En una entrevista a RNE, el Presidente de la FEMP ha defendido la unidad de los municipios frente a las iniciativas secesionistas catalanas.  En este sentido, recordó su presencia en la reciente Asamblea General de la Federación de Municipios de esta región, y la presencia en la Junta de Gobierno de la FEMP de la Presidenta de la Diputación de Barcelona, CiU, y manifestó que los Alcaldes “hablamos un lenguaje muy común, y compartimos muchas cuestiones”, e incluso, “habiendo discrepancias, en la FEMP coexistimos de forma armónica.

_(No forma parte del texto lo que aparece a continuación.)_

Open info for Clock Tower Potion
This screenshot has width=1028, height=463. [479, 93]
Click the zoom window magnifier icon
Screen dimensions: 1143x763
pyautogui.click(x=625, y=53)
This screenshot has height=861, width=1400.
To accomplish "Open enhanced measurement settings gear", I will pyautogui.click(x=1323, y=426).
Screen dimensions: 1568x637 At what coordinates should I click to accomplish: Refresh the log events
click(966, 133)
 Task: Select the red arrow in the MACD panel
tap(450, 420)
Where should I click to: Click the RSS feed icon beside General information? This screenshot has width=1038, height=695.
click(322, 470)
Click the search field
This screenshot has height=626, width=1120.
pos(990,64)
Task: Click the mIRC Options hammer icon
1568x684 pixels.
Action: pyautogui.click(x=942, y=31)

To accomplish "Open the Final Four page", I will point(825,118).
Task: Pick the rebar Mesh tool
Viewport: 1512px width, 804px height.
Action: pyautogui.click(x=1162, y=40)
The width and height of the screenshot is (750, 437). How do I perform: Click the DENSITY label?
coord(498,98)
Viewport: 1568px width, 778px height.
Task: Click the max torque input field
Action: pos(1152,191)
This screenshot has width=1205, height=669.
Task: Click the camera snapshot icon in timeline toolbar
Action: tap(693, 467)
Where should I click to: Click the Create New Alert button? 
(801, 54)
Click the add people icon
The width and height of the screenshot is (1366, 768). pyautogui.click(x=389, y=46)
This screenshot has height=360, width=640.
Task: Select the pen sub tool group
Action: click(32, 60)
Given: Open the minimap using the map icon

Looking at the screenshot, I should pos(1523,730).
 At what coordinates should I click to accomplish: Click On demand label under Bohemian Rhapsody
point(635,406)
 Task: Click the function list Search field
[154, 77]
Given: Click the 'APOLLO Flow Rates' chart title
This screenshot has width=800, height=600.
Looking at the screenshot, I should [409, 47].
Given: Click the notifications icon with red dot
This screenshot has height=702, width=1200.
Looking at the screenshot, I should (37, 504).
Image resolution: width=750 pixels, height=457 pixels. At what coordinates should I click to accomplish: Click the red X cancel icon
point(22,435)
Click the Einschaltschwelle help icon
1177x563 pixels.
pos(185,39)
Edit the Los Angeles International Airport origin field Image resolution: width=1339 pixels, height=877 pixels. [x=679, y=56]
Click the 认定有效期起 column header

Una eventual independencia catalana augura la salida de los munícipes de la FEMP, Caballero afirma que “es un evento que no consideramos. Es una fuga hacia adelante, que no tiene legitimidad democrática, ni cabida en la Constitución”. “No es necesaria, porque la propia FEMP ya es la visualización de que tenemos factores, planteamientos y demandas comunes en toda España. Es obvio que compartimos un país común y que los Ayuntamientos lo vertebramos”.

También ha mencionado su encuentro con el Presidente francés, François Hollande, con los Alcaldes galos, al que ha calificado como “una muy buena confluencia en un momento muy complejo”, y añadió que “algunos cambios ha de haber en este país para que eso pueda suceder aquí en algún momento”. Ha añadido que “da la impresión de que este país está mediatizado por las Comunidades Autónomas y nosotros tenemos legitimidad democrática directa y queremos tener nuestra propia posición, de representantes de 47 millones de personas”.

Defensa de los pequeños municipios

Defiende los pequeños municipios para evitar la desertización de extensos territorios en términos de población, considera que no es una opción viable “porque no lo quieren los propios vecinos”.

Ha manifestado, además, que el sostenimiento de esos pequeños municipios corre a cargo de responsables locales que “trabajan a cambio de nada” y de Ayuntamientos “que apenas cuestan. El problema del coste es el de los Ayuntamientos grandes”. En este sentido ha apostado por otras fórmulas como la consolidación de las áreas metropolitanas o las agrupaciones municipales.

Revolución municipalista

El Presidente ha insistido en que la FEMP no ha cambiado por la llegada a los Ayuntamientos de nuevos partidos políticos, como las Mareas en el territorio gallego.

Sin embargo, si ha defendido que este será el mandato del cambio, de la “revolución municipalista en España”, ha de ir desde incluir en la constitución nuestros derechos y competencias hasta plasmar la nueva política, la de la participación activa y los proyectos compartidos, un nuevo modelo político para todos los ciudadanos.

Los municipios, dijo, estamos legitimando la política en España, somos instituciones que legitimamos en momento muy complejo y no queremos ser apéndices de comunidades Autónomas ni ver cómo el Gobierno nos cambia la ley de régimen Local.

Refugiados

También ha mencionado la acogida de refugiados, especialmente tras los atentados de Francia, y a este respecto señaló la disposición a la acogida de los Ayuntamientos españoles y del papel de las Entidades Locales como agentes para prevenir el racismo y la xenofobia.

Recordó, al efecto, la oficina dispuesta por la FEMP para coordinar el proceso de acogida.